El Paso Corp. said in March it tentatively agreed to begin purchasing LNG from a Phillips Petroleum Co. plant near Darwin, Australia, and ship it to California or Mexico. El Paso said it is still evaluating potential terminal sites.

Chevron Corp. also reported it was studying plans to start shipping LNG from Australia to the US West Coast by 2005.

El Paso Corp. is looking for a site for a new LNG terminal on the US West Coast, said Kathleen Eisbrenner, senior managing director, Global LNG, an El Paso unit.

El Paso earlier this year tentatively agreed to begin purchasing LNG in 2005 from an export terminal Phillips Petroleum Co. will build near Darwin, Australia, with plans to ship it to California or Mexico.

By midyear, the companies said they expect to have negotiated and executed a definitive agreement, including permits for the Australian terminal, under which El Paso would buy 4.8 million tpy of LNG. The LNG would be shipped to North America, where it would be regasified and sold as 680 MMcfd of natural gas.

Eisbrenner said the search has been narrowed to "viable sites" in California and Mexico.

The company is reviewing land-based sites but also has a contingency plan for an offshore facility. She said the LNG facility would help boost the in-state gas infrastructure which is widely considered inadequate to serve rising demand.

Eisbrenner also said this will be the first Asian LNG to be priced off North American gas prices.
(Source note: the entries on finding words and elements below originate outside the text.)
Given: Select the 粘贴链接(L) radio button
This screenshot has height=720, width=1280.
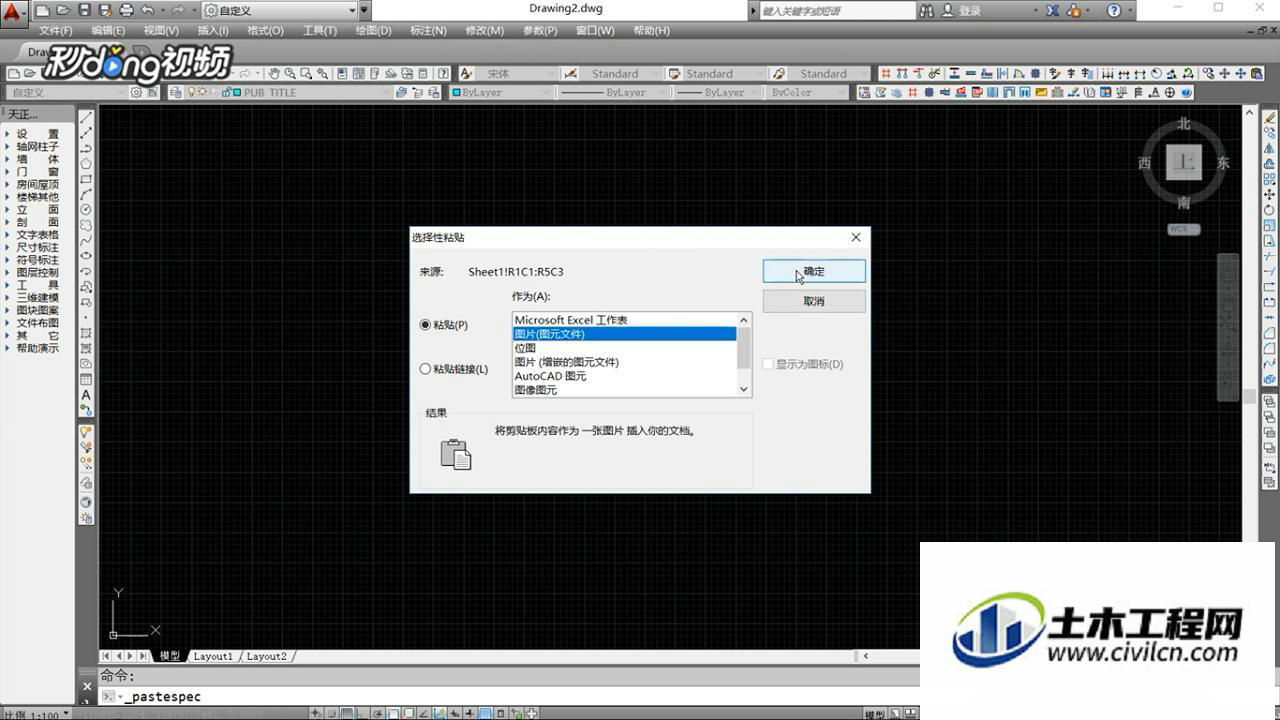Looking at the screenshot, I should coord(425,368).
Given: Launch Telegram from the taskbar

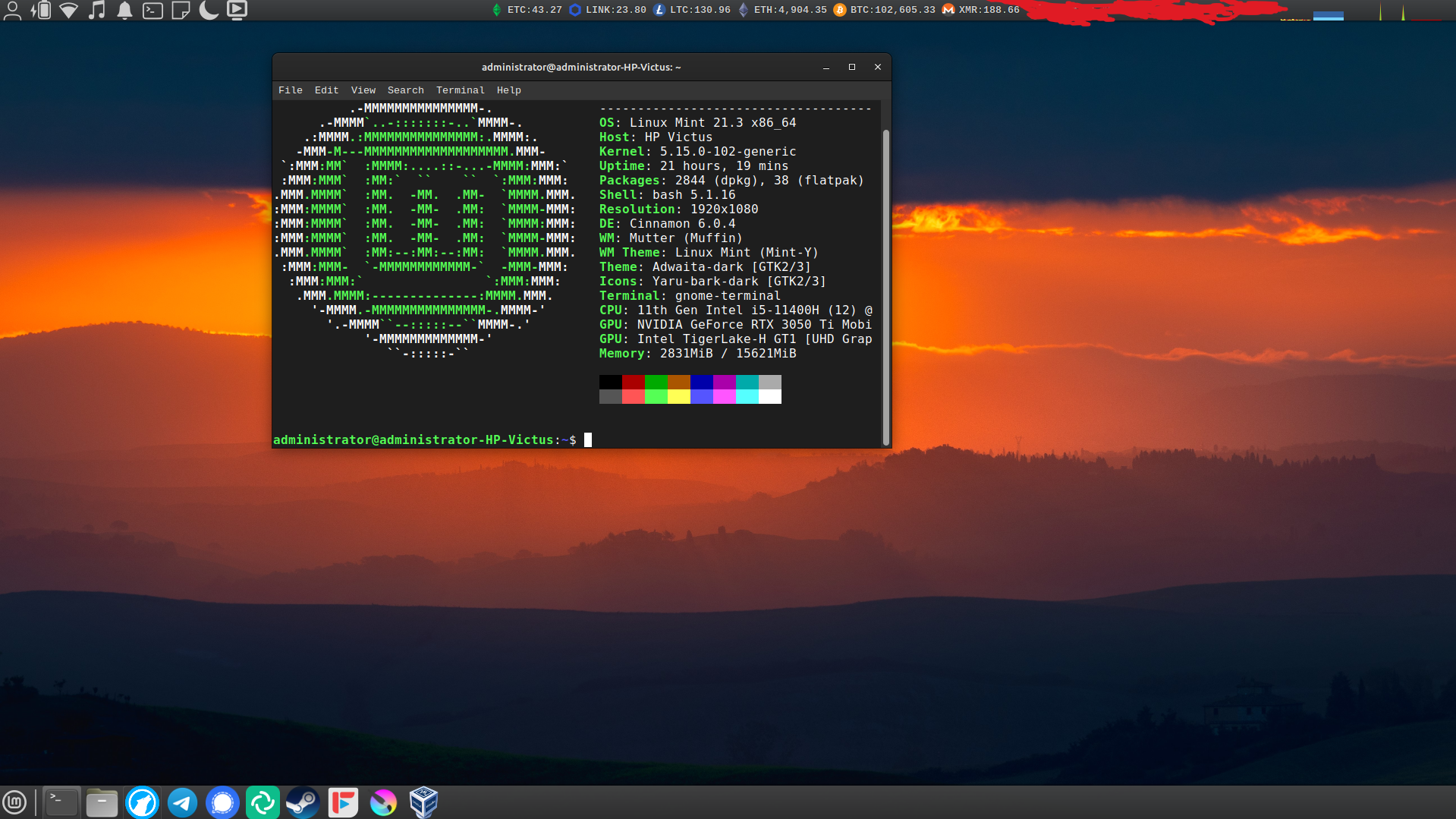Looking at the screenshot, I should [x=182, y=802].
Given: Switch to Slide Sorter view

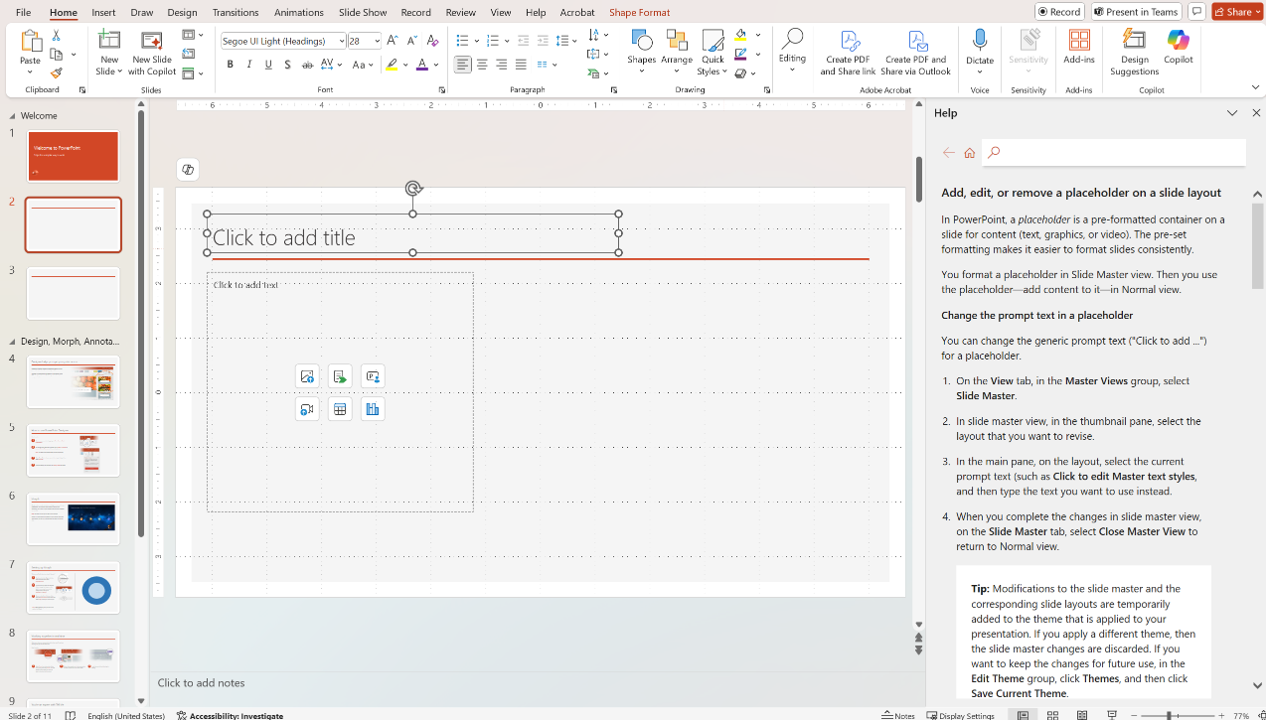Looking at the screenshot, I should coord(1052,715).
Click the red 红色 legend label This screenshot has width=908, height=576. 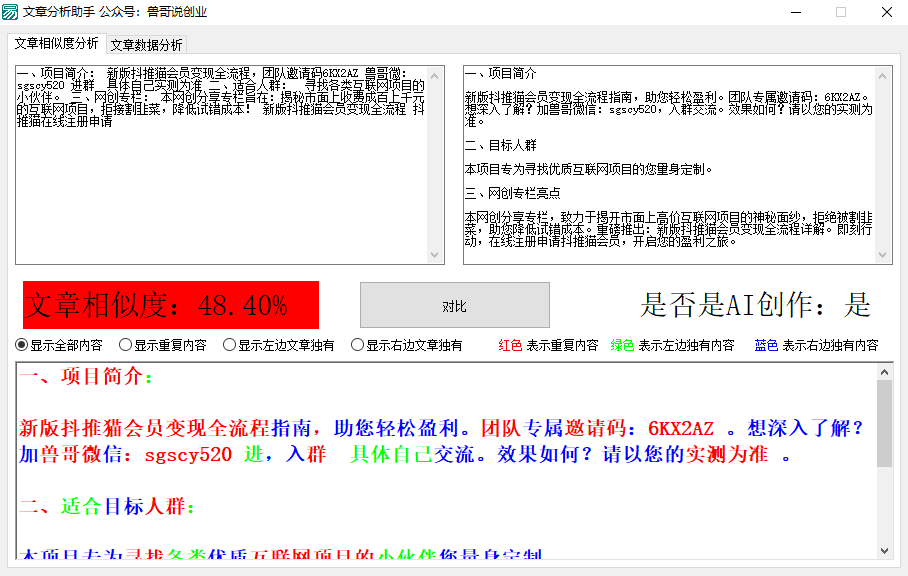coord(510,345)
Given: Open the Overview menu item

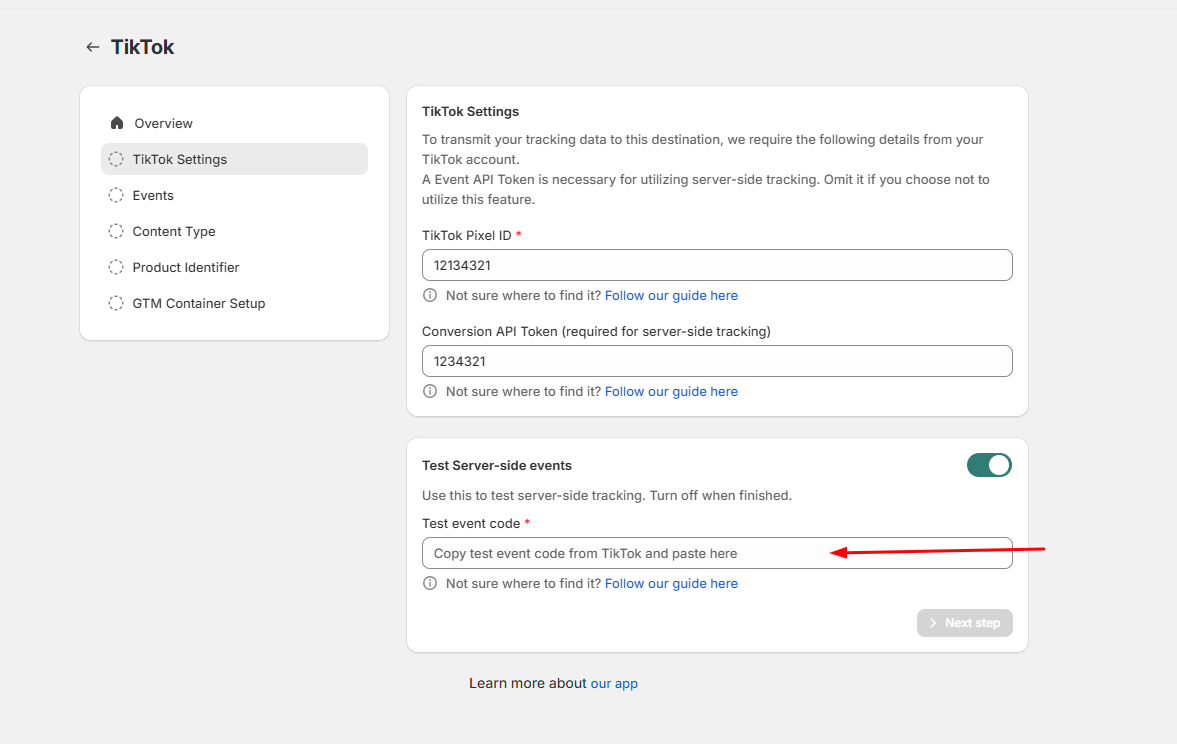Looking at the screenshot, I should 163,123.
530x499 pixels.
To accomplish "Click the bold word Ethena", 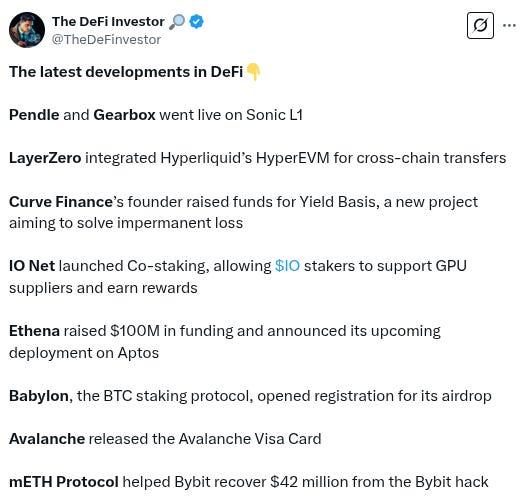I will point(34,331).
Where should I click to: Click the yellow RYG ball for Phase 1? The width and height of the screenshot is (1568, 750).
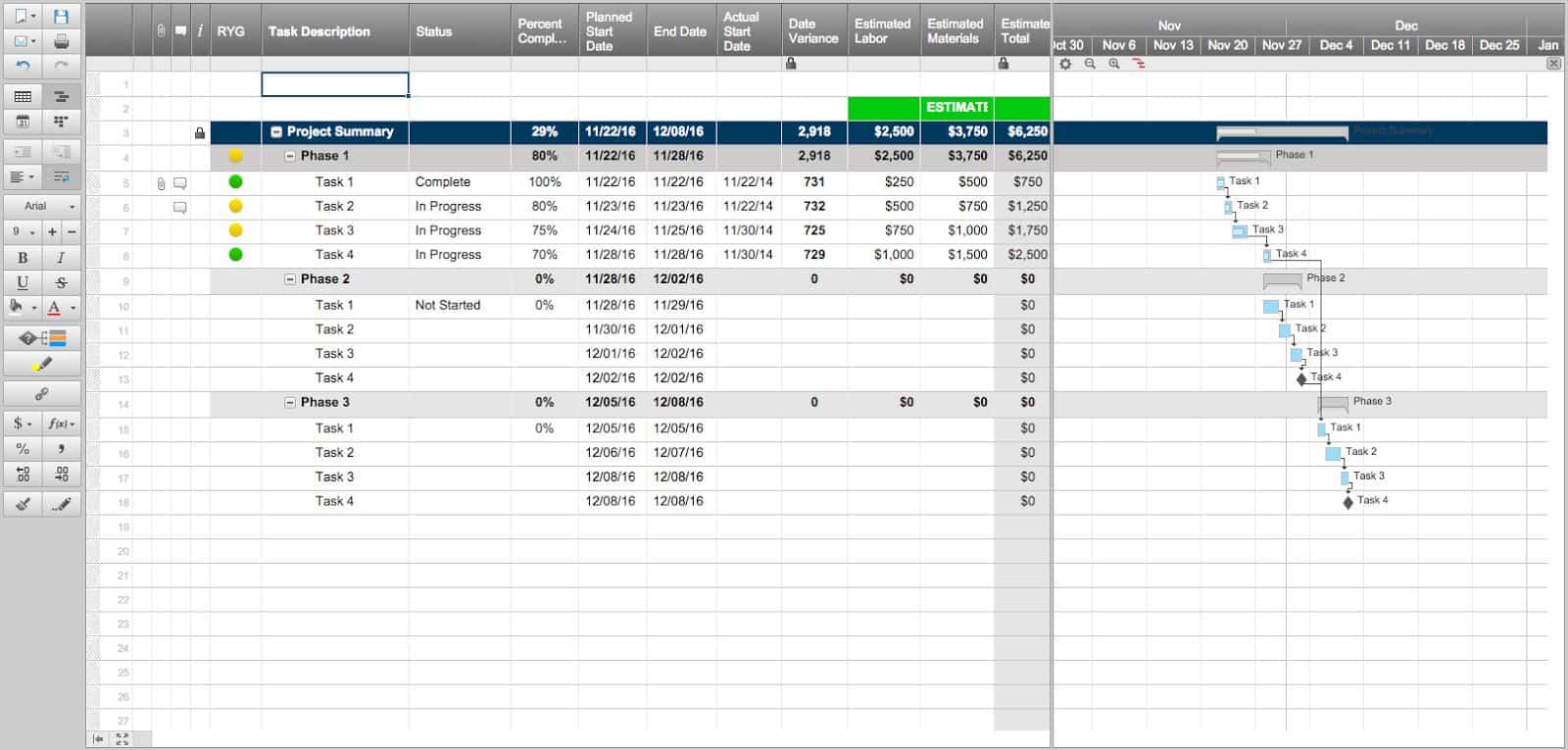[x=235, y=156]
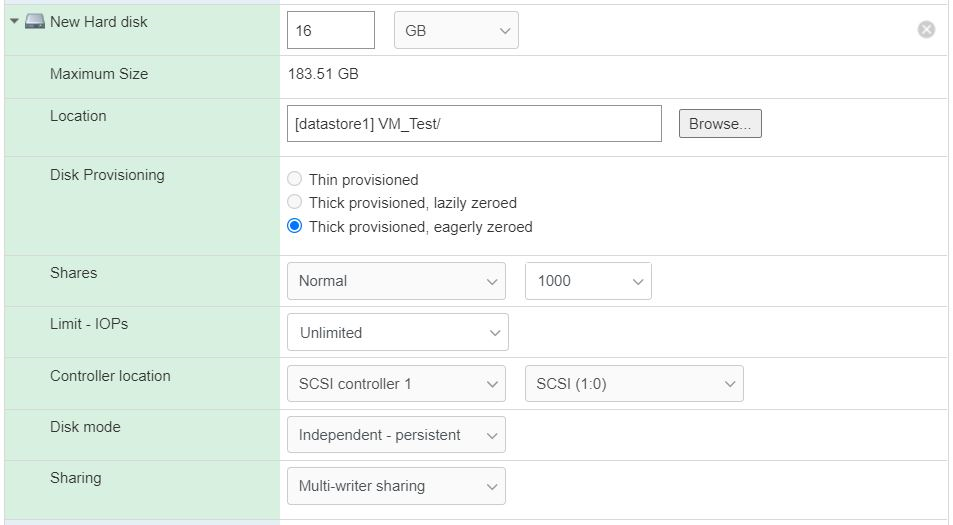Collapse the New Hard disk section
Viewport: 953px width, 525px height.
(x=15, y=22)
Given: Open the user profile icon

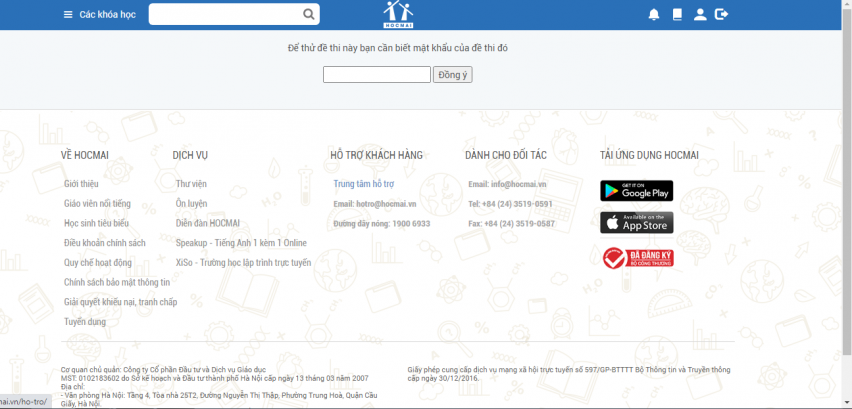Looking at the screenshot, I should (700, 14).
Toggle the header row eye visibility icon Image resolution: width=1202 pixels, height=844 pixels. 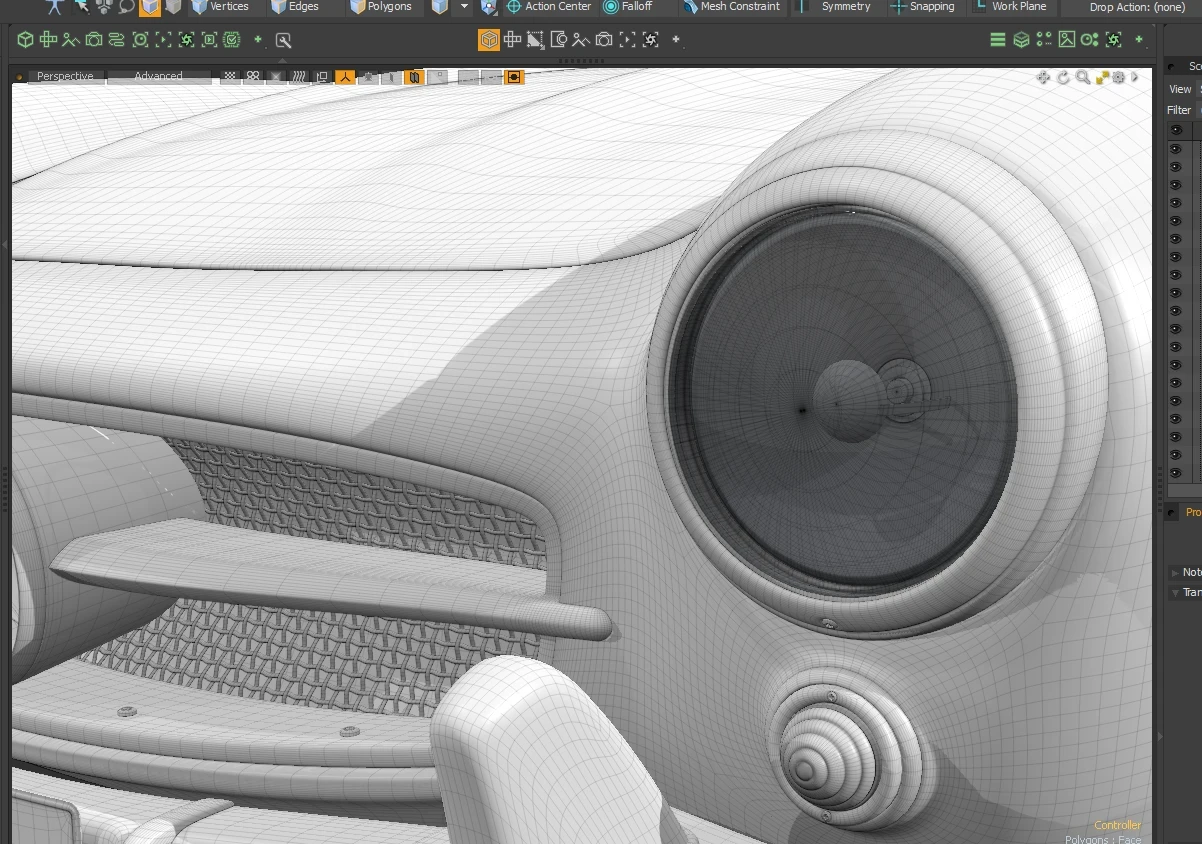pos(1176,130)
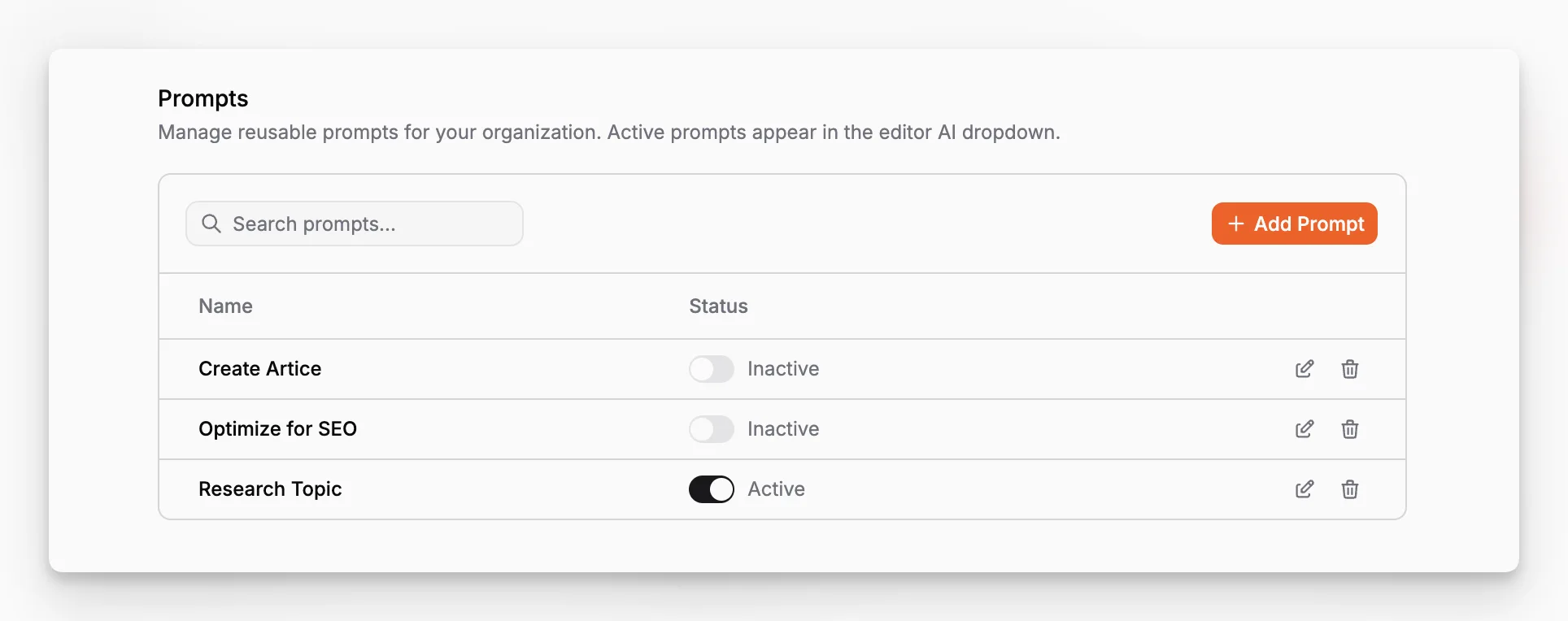Disable the Research Topic prompt toggle
Viewport: 1568px width, 621px height.
(712, 489)
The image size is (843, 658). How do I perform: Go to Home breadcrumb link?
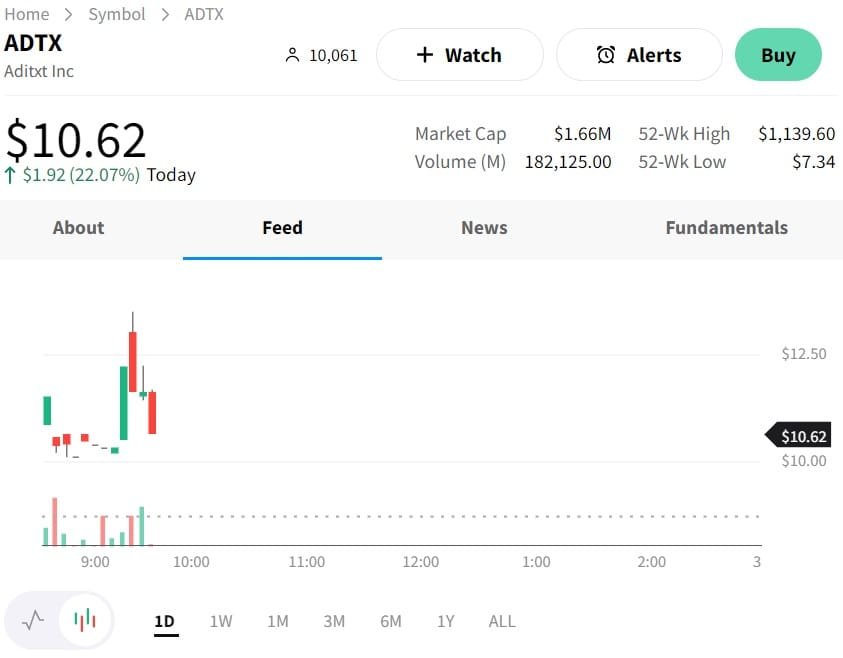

Phillips and El Paso are looking at using a combination of new and existing tankers to transport the LNG. They will range in size from 138,000-145,000 cu m; and some shipyards have proposed tankers capable of hauling 160,000 cu m.

Cost of the project, including the LNG plant, ships, and a West Coast receiving terminal, is estimated at $3-3.5 billion, depending upon the size of the LNG plant, said Phillips.

The Darwin LNG facility, using Phillips' LNG technology, will be supplied from the Greater Sunrise fields with reserves of 9 tcf.

And in January, Enron Corp. said it was considering a new LNG import terminal in the Bahamas, connected by a 90-mile pipeline to Florida.

If all four exisiting LNG receiving terminals reopen, it would be for the first time since 1982.

Sulfur recovery

Oil & Gas Journal's survey of petroleum-derived sulfur production capacity worldwide in 2000 found 160,000 tpd.

Canada reported nearly 36.9 tpd capacity in 2000 (22.7% of the world's total); the US held more than 38,000 tpd (24.4% of the world's total).

Worldwide capacity in 2000 outside the US and Canada was at 114,500 tpd.

Worldwide production of petroleum-derived sulfur last year reached slightly more than 80,000 tpd. Canada accounted for nearly 23,000 tpd; US, for nearly 16,600 tpd.